Еще одно очень важное изменение: город становится местом концентрации знати. Если во времена кризиса III в. и в позднеримскую эпоху магнаты выводили свои богатства из города и собирали их в виллах, являвшихся центрами их обширным владений, где жили они и сами, то в период варварских завоеваний они, как уже говорилось, предпочитали укрываться за городскими стенами. И после завершения завоеваний многие из них оставались там, предпочитая, как тоже говорилось, получать лишь доход из своих имений. Примером такого магната, живущего в городе, мог быть тот сенатор, который завещал свое имущество Павлу, что и превратило последнего в богатейшего человека Эмериты. Возможно, что не только знать, но и многие крестьяне в течение бурного V в. спасались в городах и не все покинули их после установления относительного мира. Об этом свидетельствует появление в некоторых городах жилищ сельского типа{839}. Это привело к увеличению городского населения. Учитывая, что размеры городов сократились, можно полагать, что плотность населения увеличилась. В некоторых городах она была довольно значительной. Так было, например, в Толедо. При площади в пять гектаров он имел население в 37 тысяч человек{840}, т. е. почти семь с половиной тысяч человек на гектар площади. Такая насыщенность, разумеется, объясняется столичным статусом Толедо[141]. Не известно количество жителей других городов Испании. Учитывая, однако, что размеры некоторых городов были много больше[142], можно думать, что плотность населения там была меньшей. Но она все же была, видимо, большей, чем в предшествующую эпоху[143]. Наряду с относительно крупными городами существовали и мелкие. Такими были, например, небольшие города, как Болет или Лабитолоза, упомянутые в завещании Винцента, но юридически они были такими же civitates, как более крупная Оска и тем более Цезаравгуста{841}.
Город ставится под контроль графа общины (comes civitatis), назначаемого королем.
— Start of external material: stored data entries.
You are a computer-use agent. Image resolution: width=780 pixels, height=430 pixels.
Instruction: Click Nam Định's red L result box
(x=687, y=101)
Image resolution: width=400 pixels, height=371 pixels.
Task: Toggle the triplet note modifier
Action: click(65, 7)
Наряду с ним все большее значение приобретает епископ, который, как правило, происходил из знати. В Эмерите в 483 г. епископ Зенон вместе с вестготским герцогом Саллой занимался восстановлением городских стен и моста{842}. Приблизительно в те же годы в Тарраконе строится обширный епископский комплекс, и, как отмечают археологи, сосуществование этого комплекса и претория является знаком ясного дуализма власти в городе того времени{843}. В конце VI в. Реккаред издал закон, по которому епископ наряду с народом участвовал в избрании нумерария, ведавшего сбором налогов, и дефензора, защищавшего горожан в суде (Leg. Vis. XII, 1,2). Таким образом, епископ в значительной степени (хотя и не полностью) начинает контролировать и финансовую, и судебную жизнь города{844}. Постепенно власть епископа в городе еще более увеличивается. Его благотворительная деятельность в значительной степени становится залогом социальной стабильности, и возвышающийся в городе епископский дворец превращается в символ как земной, так и небесной власти{845}.
Однако в том же законе Реккареда наряду с епископом упоминается и народ (populus). Уже это одно означает, что в городе сохранился гражданский коллектив. Город по-прежнему являлся «общиной» (civitas). «Народ города» и выступал главным плательщиком налогов, как это видно из документа времени Реккареда «О Барцинонском фиске»[144]. А раз сохранился гражданский коллектив, то сохранились и органы его самоуправления, по крайней мере официально. Внешне городской строй оставался таким же, каким был и в период Поздней империи{846}. В одной из «вестготских формул» (XXV) в качестве городских властей отмечаются принципалы, кураторы, магистраты, а также курия. Куриалы сохраняются как высший слой горожан. В законе Хиндасвинта (V, 4, 19) называются две группы жителей города — куриалы и privati. И те, и другие могли иметь в своем владении не только дома и рабов, но и земли и виноградники. Они отличаются друг от друга, по-видимому, не столько имуществом, сколько положением в городе и исполнением куриалами общественных функций. Разумеется, абсолютно самостоятельным город не был. Уже одно то, что, кроме городских структур и епископа, существовал уже в VI в. граф общины, резко ограничивало городское самоуправление.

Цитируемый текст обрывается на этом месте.